Reflections; A dialogue of Architecture and Landscape

Published on 2nd April 2026 by Wendy Perring

Renewing New Forest Park through restraint, clarity and landscape‑led design.

At New Forest Park, the landscape is not something that sits behind the architecture, but the quiet presence that leads it. This remarkable stretch of New Forest parkland – shaped over centuries and praised as early as 1791 by the Reverend William Gilpin for its picturesque forest scenery – tells a long, layered story of adaptation rather than imposition. Agricultural land has been absorbed into parkland; vernacular structures softened by planting; designed interventions shaped by topography, hydrology and time.

What makes New Forest Park exceptional is not simply its beauty, but its continuity. Despite periods of loss and disruption, the essential character of the landscape endures: open pasture punctuated by veteran oaks, long views across falling ground, and a measured dialogue between built form and woodland edge. It is this coherence that underpins both its national designation and its ecological richness.

   

Our role at PAD studio has been to support a proposal that places landscape restoration and enhancement at its heart. Submitted under Paragraph 84e, the landscape-led application was described by the Case Officer at the Committee meeting as “outstanding and innovative” and as “enhancing the landscape” – language that carries particular weight in a protected national landscape such as the New Forest National Park.

Paragraph 84 exists to encourage this way of thinking: development that is exceptional not through object-making, but through care, restraint and long-term stewardship. At New Forest Park, that stewardship is fundamentally landscape-led. Kim Wilkie’s Landscape Masterplan reinstates and reinforces the park’s underlying logic:

  • restoring openness and long views
  • supporting tree succession and the continuity of wood pasture
  • re-weaving ecological networks across grassland, water and woodland
  • allowing agricultural function to sit quietly and comfortably within the landscape tradition

Alongside this, the project proposes the careful restoration of historic building, including the Grade II Listed Park Cottage and The Dairy, re-establishing them as legible elements within their original landscape settings. Heritage, here is understood as something spatial and relational – shaped by use, proximity and memory – rather than architectural in isolation. Throughout New Forest Park, the landscape has long been the unifying element.
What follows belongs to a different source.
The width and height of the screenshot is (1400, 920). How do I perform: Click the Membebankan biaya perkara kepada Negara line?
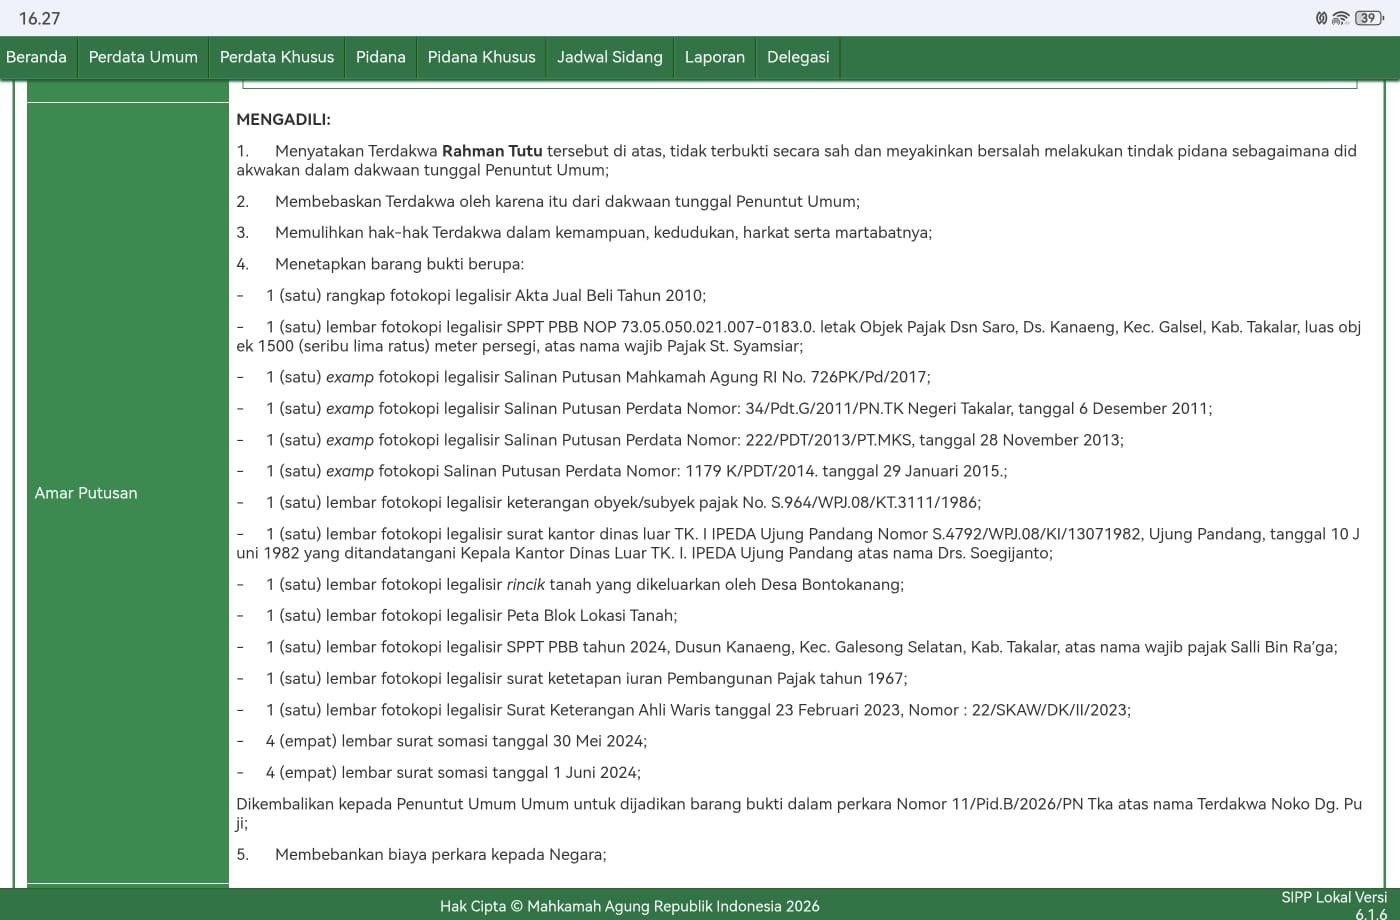(440, 854)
Looking forward, the estate’s future is anchored by a new Estate Yard, designed by PAD studio as a contemporary, working heart from which the landscape will be managed and cared for. Purposefully modern in expression, the Estate Yard provides the infrastructure required for the daily life of the estate – agricultural activity, maintenance and stewardship – while remaining firmly grounded in its setting. It represents the future face of the park: practical, resilient and quietly confident, without drawing attention away from the landscape it supports.
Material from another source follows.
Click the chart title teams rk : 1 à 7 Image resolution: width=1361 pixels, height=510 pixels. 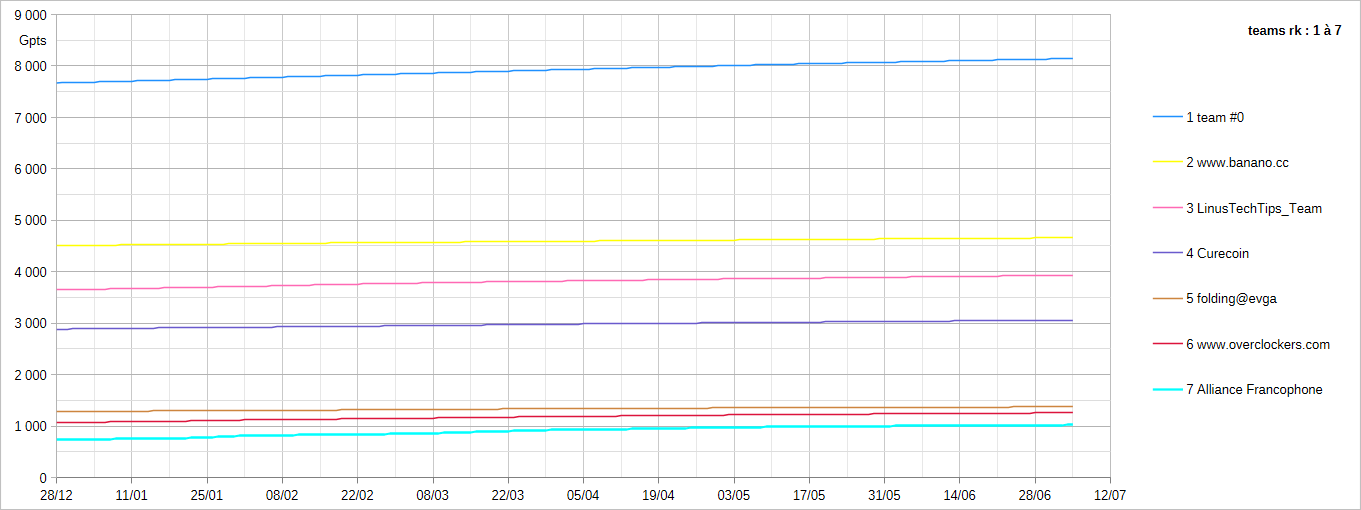[1295, 31]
The new main house, designed by Ben Pentreath, sits within this framework rather than apart from it. Its role is not to dominate, but to re-establish a clear and respectful relationship between dwelling, parkland and horizon – a relationship that had gradually been eroded over time. Landscape and architecture are conceived together, each informing the other.

This has been a genuinely collaborative endeavour. Alongside Kim Wilkie Studio and Ben Pentreath Ltd, the team has included Rob Hughes (planning), Price & Myers (structures), ecologists, historians and civil engineers, all working with a shared ambition: to enhance the integrity, legibility and long-term resilience of a nationally important landscape.

At PAD studio, we believe that the most sustainable architecture is that which becomes inseparable from the place it inhabits. At New Forest Park, success is not measured by what is noticed first, but by what feels settled, grounded and enduring – evolving gently over time, and quietly doing its work.